*原文*.
---+---
版权声明: https://blog.csdn.net/Godsolve/article/details/83833651
图像的距离变换实现了像素与图像区域的距离变换,使得最后生成的图像在该自己元素位置处的像素为0,临近的背景的像素具有较小的值,且随着距离的增大它的的数值也就越大。
对于距离图像来说,图像中的每个像素的灰度值为该像素与距离其最近的背景像素间的距离,也就是说,给每个像素赋值为离它最近的背景像素点与其距离,一幅二值图像的距离变换可以提供每个像素到最近的非零像素的距离
根据度量距离的方法不同,距离变换有几种不同的方法,假设像素点为p1(x1, y1),p2(x2, y2),计算距离的方法常见的有:
- 1.欧几里德距离
- 2.曼哈顿距离(City Block Distance)
Distance = |x2-x1|+|y2-y1| - 3.象棋格距离(Chessboard Distance)
Distance = max(|x2-x1|,|y2-y1|)
而这个方法在官方网站上有可以直接使用的方法,于是我就用官网的方法来试了一下,结果如下:
这里要注意需要转为灰度图才可以进行下面的操作。
上面的滑动条调节的是图片亮度,随着图片亮度增大,打火机的轮廓变得模糊,而原来没有出现的白色圆盒的轮廓开始出现。
---+---
*条目摘录*.
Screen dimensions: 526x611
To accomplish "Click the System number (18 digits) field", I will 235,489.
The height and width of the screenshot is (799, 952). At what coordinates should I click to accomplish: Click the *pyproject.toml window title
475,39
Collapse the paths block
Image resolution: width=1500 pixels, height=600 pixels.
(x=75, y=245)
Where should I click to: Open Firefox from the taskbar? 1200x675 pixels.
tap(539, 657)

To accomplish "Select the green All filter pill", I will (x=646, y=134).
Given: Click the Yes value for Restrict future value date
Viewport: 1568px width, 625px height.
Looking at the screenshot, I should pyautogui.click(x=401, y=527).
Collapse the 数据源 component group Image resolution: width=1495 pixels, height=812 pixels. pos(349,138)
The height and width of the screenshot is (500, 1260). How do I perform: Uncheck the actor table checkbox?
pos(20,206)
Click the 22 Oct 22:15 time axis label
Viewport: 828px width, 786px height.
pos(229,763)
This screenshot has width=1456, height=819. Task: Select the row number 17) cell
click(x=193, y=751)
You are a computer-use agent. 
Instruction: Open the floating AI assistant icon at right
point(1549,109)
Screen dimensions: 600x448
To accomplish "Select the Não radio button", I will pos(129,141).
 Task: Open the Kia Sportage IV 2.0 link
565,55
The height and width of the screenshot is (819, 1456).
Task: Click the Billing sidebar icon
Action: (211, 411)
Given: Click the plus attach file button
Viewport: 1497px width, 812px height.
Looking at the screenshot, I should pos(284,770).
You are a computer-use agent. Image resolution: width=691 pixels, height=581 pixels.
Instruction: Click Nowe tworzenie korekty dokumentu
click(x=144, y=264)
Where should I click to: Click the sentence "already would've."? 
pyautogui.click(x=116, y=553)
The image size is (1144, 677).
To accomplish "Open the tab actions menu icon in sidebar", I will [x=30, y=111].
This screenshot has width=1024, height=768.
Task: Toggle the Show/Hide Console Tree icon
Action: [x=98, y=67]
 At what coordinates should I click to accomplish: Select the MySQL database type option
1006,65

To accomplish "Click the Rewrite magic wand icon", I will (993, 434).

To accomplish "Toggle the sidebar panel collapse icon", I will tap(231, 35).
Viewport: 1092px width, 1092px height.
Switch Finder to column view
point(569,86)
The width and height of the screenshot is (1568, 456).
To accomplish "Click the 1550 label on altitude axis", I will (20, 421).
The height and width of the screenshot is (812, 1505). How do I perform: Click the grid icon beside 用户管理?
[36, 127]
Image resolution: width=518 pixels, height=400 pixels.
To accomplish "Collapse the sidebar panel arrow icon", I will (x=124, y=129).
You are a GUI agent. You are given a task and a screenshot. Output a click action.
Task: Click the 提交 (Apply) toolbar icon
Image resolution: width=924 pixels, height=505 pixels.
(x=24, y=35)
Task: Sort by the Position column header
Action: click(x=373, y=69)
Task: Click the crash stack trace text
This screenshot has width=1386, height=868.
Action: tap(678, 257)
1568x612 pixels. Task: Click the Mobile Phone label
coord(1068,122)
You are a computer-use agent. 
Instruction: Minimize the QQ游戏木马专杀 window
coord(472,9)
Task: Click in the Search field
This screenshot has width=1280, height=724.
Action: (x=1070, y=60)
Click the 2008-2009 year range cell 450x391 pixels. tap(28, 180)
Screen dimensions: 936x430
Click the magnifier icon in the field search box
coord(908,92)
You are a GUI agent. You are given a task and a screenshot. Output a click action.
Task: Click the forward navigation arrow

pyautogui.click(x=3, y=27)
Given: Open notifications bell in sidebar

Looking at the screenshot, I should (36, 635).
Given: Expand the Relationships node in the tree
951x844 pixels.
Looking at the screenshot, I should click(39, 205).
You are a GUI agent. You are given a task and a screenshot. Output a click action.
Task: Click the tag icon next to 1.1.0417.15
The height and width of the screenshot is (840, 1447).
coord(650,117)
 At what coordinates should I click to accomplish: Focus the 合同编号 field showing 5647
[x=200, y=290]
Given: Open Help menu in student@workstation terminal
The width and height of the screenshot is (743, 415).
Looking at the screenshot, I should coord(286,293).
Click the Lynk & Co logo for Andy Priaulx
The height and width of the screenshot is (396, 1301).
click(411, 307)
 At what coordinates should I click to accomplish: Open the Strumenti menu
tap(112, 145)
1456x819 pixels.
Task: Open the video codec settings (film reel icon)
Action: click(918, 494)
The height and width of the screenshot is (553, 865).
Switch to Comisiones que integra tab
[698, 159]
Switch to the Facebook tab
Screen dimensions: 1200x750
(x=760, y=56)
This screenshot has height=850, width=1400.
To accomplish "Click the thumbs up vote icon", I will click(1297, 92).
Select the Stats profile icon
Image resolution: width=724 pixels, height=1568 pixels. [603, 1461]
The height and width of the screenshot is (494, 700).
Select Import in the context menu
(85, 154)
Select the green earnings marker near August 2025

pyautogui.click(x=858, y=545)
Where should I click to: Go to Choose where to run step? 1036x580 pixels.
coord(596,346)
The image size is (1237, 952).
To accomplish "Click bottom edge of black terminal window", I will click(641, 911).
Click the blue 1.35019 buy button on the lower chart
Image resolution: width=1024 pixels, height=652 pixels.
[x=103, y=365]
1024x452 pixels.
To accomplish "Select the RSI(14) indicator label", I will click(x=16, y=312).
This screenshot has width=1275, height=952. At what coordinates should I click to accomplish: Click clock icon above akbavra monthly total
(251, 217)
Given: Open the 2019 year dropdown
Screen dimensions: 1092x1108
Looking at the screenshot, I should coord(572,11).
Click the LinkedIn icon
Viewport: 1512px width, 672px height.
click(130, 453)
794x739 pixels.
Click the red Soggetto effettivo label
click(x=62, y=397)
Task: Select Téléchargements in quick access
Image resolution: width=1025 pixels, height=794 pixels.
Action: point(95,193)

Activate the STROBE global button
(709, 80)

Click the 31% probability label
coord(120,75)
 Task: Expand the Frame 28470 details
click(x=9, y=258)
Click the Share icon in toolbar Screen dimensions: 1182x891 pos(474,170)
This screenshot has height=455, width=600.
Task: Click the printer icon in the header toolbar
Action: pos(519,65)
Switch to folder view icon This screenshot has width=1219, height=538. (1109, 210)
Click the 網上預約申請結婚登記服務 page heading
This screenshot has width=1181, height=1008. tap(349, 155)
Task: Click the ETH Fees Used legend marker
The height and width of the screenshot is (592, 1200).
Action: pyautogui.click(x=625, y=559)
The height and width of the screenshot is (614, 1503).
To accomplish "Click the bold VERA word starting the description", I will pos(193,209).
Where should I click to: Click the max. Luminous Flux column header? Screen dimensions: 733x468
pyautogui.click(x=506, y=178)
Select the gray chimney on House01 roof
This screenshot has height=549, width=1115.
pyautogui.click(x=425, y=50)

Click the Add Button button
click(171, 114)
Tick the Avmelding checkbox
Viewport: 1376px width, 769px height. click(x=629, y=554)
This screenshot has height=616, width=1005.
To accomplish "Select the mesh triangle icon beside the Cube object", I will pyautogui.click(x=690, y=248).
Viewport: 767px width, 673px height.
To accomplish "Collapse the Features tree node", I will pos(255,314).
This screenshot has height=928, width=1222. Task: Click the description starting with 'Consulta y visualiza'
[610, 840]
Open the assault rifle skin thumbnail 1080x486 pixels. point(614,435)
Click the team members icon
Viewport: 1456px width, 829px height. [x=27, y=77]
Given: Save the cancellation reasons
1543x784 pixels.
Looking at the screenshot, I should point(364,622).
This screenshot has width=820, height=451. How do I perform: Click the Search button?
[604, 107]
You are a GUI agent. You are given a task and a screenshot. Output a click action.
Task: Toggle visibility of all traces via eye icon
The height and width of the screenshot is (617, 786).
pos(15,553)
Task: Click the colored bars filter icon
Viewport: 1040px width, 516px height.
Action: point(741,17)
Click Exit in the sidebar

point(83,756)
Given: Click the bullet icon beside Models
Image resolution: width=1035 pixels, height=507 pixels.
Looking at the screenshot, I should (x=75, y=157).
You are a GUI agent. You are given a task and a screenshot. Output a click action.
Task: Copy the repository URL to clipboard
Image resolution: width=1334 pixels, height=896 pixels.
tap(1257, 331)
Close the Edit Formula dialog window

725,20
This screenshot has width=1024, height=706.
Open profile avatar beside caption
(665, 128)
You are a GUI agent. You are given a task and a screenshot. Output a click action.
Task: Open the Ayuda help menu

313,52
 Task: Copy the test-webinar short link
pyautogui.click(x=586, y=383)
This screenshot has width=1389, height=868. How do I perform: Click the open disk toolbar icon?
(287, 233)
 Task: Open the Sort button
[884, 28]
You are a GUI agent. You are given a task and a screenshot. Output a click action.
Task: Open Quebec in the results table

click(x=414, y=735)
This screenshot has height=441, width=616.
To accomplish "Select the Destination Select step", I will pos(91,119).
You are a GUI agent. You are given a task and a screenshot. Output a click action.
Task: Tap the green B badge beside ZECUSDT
---+---
*给定题目 A*.
原文列出了几种常见的计算距离的方法,请写出它们的名称。
*给定题目 B*.
按照原文,在进行后续操作之前需要把图片转为什么图?

*题目答案 A*.
欧几里德距离;曼哈顿距离(City Block Distance);象棋格距离(Chessboard Distance)

*题目答案 B*.
需要转为灰度图。